===== Text =====

Makes one 9-inch deep dish pie

Prep:

15 Min

Cook:

40 Min

Method:

Bake

Ingredients

8 to 10
fresh peaches, peeled, pitted and sliced
2 Tbsp
lemon juice
1/2 c
splenda brown sugar
1/3 c
splenda
1/2 tsp
salt
1/2 stick
butter
3 Tbsp
flour
3 Tbsp
sugar
1 tsp
cinnamon, ground (or use nutmeg if you prefer)
2
pillsbury pie crust (1 box with 2 crust)
sugar and cinnamon to sprinkle on top pie crust

Directions Step-By-Step

1
Preheat oven to 375 degrees.
2
Toss peaches in lemon juice to keep fruit looking fresh and from turning brown.
3
In a med/large pot, combine sliced peaches, brown sugar splenda, splenda, and butter. Bring to a slow simmer.
4
Combine flour, sugar, cinnamon and salt; add to simmering peaches. Stir until juice begins to thicken.

=====

Requirements:
(a) Print the portion of the peach pie recipe starting with "sugar and cinnamon" and going on through "a slow simmer.", word for word.
(b) Pick up the peach pie recipe after its last line and carry on writing it.

===== Information shown =====

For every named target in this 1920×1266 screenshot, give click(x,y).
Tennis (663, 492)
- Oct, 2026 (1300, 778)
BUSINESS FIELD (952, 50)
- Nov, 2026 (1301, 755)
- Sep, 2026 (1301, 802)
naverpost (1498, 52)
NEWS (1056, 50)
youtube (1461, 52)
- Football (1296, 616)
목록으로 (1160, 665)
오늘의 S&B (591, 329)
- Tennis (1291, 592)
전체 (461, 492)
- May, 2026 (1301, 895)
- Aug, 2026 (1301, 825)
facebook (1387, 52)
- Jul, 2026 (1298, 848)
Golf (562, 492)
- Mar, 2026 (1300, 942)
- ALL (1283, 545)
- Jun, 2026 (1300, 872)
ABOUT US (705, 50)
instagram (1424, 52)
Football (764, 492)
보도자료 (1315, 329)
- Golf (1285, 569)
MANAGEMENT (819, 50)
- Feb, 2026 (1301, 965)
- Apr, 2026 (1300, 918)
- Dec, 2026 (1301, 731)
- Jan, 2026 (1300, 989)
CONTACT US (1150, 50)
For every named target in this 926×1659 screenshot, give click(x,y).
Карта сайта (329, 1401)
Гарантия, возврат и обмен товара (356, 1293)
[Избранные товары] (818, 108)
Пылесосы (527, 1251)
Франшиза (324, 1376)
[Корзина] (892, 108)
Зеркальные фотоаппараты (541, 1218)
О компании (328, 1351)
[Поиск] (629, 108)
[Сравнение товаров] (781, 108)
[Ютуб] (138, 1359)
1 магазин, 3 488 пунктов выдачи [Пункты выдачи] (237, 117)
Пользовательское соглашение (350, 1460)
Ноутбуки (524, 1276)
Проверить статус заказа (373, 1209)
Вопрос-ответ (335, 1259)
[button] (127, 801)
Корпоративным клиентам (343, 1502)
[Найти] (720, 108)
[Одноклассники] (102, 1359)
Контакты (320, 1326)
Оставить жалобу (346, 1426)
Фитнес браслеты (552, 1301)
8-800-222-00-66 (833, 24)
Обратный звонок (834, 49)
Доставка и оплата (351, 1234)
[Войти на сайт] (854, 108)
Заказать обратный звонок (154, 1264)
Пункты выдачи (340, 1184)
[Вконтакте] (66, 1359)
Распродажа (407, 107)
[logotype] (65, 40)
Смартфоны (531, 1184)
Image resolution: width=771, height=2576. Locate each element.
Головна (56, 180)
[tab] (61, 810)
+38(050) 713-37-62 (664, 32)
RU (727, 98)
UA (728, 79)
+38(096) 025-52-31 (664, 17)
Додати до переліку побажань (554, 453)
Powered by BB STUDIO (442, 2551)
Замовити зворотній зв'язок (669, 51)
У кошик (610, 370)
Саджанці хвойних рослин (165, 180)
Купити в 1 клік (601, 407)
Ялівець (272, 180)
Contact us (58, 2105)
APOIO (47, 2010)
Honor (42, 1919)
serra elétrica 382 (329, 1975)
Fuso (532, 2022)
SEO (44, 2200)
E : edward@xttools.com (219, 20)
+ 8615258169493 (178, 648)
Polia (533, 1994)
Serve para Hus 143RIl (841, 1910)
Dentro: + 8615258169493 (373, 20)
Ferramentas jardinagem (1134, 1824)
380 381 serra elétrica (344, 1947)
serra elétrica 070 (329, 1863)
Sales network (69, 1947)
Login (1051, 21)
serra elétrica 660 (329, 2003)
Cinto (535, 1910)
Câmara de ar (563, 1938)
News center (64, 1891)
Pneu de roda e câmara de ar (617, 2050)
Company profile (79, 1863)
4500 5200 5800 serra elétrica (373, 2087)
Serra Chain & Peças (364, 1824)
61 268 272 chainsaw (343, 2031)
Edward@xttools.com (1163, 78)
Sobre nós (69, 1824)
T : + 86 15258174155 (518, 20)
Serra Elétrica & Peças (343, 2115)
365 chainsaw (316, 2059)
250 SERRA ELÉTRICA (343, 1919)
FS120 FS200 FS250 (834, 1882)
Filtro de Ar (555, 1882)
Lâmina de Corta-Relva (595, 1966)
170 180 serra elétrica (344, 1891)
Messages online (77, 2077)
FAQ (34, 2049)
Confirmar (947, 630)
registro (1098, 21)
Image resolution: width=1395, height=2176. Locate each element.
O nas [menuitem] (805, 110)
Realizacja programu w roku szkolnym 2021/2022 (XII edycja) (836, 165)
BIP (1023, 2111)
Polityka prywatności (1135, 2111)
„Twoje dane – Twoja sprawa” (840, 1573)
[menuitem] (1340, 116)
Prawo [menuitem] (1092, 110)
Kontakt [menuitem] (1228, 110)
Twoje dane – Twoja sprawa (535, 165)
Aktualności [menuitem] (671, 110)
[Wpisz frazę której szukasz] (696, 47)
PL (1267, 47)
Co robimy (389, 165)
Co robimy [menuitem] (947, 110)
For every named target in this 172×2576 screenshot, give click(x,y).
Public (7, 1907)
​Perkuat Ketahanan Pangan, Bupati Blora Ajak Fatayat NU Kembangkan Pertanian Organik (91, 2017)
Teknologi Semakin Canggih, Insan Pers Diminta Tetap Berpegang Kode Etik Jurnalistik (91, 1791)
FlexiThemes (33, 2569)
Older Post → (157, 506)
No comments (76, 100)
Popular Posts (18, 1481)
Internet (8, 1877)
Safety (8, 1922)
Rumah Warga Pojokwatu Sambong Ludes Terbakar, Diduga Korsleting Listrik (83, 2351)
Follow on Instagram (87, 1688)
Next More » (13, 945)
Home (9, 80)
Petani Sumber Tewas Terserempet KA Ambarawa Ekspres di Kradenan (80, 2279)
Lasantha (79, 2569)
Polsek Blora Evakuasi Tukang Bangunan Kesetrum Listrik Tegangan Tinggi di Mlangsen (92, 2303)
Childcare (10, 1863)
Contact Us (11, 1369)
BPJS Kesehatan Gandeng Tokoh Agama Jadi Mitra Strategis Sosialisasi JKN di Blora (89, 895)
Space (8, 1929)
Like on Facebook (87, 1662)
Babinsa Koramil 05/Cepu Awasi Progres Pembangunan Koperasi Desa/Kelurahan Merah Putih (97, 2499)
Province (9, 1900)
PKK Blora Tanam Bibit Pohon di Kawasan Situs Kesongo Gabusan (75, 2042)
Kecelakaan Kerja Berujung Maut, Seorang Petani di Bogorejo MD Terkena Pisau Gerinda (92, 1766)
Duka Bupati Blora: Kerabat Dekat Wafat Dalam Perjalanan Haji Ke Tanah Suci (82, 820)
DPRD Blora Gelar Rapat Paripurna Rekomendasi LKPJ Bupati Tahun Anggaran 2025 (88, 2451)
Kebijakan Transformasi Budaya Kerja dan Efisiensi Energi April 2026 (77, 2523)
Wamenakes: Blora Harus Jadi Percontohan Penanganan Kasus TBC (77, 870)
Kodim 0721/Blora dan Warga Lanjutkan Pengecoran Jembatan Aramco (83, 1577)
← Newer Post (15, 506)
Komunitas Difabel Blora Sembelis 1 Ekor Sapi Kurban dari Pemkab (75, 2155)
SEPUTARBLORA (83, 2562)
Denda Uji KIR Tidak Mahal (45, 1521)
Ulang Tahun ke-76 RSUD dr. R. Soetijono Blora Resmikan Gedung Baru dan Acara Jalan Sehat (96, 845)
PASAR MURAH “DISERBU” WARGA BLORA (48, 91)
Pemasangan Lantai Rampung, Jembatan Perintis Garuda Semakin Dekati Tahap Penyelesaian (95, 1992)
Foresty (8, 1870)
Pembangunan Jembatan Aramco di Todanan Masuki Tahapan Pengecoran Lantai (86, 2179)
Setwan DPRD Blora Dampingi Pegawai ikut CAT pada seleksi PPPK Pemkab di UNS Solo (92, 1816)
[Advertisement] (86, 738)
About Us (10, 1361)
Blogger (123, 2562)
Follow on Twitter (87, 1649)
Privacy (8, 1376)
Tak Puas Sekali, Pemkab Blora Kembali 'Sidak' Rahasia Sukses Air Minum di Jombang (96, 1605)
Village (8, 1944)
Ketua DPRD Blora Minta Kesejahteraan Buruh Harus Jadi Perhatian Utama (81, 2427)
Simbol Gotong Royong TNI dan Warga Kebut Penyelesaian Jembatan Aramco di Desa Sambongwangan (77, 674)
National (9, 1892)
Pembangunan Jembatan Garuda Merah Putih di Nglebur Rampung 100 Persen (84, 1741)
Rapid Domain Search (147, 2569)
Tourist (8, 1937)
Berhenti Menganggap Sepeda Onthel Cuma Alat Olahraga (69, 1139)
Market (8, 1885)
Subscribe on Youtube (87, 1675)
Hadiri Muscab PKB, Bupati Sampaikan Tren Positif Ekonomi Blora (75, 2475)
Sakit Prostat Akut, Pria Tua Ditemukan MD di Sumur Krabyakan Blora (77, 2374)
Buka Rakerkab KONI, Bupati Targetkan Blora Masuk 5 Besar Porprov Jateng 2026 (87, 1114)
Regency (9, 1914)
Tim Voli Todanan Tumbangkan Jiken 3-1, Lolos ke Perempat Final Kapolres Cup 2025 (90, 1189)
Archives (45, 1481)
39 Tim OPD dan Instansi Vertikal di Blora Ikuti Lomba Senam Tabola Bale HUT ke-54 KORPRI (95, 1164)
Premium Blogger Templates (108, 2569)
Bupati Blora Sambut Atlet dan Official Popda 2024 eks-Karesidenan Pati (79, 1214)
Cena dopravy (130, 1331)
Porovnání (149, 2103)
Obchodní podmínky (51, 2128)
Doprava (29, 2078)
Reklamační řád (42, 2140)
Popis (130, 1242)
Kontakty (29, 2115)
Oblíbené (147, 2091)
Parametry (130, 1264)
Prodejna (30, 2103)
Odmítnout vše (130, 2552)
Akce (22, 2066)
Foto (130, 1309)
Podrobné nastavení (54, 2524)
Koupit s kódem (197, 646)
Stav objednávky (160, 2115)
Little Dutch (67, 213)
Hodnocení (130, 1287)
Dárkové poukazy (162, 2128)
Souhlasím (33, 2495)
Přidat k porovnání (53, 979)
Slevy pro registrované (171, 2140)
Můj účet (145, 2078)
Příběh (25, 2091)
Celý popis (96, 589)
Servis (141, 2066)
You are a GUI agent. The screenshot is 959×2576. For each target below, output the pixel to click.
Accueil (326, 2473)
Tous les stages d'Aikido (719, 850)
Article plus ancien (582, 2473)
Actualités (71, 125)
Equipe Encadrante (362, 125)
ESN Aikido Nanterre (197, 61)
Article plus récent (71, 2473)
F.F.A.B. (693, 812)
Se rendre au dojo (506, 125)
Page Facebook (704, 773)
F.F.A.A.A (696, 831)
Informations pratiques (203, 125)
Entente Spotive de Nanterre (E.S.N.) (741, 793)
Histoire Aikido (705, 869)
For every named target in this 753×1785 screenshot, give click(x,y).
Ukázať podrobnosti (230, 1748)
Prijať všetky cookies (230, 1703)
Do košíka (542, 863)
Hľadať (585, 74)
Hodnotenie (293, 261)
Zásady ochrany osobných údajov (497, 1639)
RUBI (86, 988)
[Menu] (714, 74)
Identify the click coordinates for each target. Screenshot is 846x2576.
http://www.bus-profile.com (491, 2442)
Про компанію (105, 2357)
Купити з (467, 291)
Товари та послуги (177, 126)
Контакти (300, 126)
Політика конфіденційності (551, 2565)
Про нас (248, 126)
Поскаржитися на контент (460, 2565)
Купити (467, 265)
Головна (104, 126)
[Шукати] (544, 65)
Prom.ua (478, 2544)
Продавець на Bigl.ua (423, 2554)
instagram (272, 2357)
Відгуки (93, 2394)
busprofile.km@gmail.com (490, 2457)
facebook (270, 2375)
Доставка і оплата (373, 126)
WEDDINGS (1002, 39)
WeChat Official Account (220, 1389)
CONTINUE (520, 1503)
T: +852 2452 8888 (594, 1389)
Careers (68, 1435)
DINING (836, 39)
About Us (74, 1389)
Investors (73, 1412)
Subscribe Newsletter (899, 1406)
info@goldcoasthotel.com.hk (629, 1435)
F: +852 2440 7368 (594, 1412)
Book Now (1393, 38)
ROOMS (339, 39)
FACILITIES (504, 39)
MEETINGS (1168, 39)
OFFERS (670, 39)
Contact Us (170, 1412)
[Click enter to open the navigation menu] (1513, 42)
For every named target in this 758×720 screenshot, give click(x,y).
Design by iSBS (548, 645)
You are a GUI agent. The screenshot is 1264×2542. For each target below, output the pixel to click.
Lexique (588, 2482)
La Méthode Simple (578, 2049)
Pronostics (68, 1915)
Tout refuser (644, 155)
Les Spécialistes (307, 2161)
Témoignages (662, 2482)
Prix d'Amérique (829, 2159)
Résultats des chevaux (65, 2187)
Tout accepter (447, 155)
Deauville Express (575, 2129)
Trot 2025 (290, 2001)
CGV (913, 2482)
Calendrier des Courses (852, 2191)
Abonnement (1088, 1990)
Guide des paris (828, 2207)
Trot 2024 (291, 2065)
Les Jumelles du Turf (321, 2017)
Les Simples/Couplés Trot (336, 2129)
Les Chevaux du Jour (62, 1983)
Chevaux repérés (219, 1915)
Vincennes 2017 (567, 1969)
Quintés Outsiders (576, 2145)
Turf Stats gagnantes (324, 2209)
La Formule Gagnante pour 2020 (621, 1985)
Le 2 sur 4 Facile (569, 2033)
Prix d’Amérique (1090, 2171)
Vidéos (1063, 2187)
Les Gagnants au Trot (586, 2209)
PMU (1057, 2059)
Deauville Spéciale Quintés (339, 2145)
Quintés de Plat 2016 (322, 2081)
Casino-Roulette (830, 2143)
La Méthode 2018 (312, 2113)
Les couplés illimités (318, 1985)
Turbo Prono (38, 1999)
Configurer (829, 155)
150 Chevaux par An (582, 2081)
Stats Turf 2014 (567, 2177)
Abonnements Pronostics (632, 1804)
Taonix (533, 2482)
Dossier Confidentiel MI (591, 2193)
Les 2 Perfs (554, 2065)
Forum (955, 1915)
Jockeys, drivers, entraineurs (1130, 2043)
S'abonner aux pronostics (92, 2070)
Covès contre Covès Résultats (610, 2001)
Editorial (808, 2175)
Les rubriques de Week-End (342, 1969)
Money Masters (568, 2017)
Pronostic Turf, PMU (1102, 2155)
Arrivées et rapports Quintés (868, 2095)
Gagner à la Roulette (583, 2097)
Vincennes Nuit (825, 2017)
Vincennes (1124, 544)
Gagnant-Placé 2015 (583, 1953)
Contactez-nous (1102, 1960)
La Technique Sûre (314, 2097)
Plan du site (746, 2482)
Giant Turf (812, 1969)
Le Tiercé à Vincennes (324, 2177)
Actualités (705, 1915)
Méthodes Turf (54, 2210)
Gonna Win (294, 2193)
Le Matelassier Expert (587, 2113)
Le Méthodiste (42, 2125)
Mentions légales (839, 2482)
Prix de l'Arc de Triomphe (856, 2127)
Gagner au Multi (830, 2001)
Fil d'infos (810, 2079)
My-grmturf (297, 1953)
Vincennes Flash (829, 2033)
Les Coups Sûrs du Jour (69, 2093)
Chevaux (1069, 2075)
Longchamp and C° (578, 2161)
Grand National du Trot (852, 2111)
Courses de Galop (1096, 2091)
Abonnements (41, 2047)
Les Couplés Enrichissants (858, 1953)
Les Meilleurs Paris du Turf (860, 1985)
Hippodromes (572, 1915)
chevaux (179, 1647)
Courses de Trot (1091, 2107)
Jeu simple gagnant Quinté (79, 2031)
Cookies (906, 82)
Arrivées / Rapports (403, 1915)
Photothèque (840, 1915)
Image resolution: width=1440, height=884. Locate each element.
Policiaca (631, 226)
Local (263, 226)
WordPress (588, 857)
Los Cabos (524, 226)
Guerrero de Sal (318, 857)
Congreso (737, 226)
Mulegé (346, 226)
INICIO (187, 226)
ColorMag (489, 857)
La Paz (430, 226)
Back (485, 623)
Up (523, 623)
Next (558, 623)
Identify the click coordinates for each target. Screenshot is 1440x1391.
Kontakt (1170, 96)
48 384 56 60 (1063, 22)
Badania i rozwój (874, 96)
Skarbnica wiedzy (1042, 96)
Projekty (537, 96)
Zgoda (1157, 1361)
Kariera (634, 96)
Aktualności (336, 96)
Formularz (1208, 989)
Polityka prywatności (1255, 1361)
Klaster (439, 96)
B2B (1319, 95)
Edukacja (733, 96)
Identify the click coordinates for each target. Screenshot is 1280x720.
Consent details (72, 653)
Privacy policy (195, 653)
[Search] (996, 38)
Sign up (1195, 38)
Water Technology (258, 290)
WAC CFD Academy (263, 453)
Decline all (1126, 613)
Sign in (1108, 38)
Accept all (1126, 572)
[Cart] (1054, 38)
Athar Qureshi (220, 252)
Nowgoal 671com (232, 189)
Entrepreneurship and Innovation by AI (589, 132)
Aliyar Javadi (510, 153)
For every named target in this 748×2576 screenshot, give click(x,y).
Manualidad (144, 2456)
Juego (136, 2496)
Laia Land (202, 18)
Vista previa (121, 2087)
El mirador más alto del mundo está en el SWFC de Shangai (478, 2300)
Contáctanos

=====

Task-by-task results:
(a)
sugar and cinnamon to sprinkle on top pie crust

Directions Step-By-Step

1
Preheat oven to 375 degrees.
2
Toss peaches in lemon juice to keep fruit looking fresh and from turning brown.
3
In a med/large pot, combine sliced peaches, brown sugar splenda, splenda, and butter. Bring to a slow simmer.

(b)
5
Pour into 9-inch, pie crust lined, deep dish pie plate; top with crust and pinch seams together. Pierce top crust with fork, sprinkle with cinnamon sugar and bake 35 to 40 minutes until lightly browned. Juices my bubble over some.
6
Allow pie to cool some before serving. This is a juicy pie so I would recommend that you just spoon the goodness on to a dessert plate or in a bowl, serve as is or with a scoop of vanilla ice cream.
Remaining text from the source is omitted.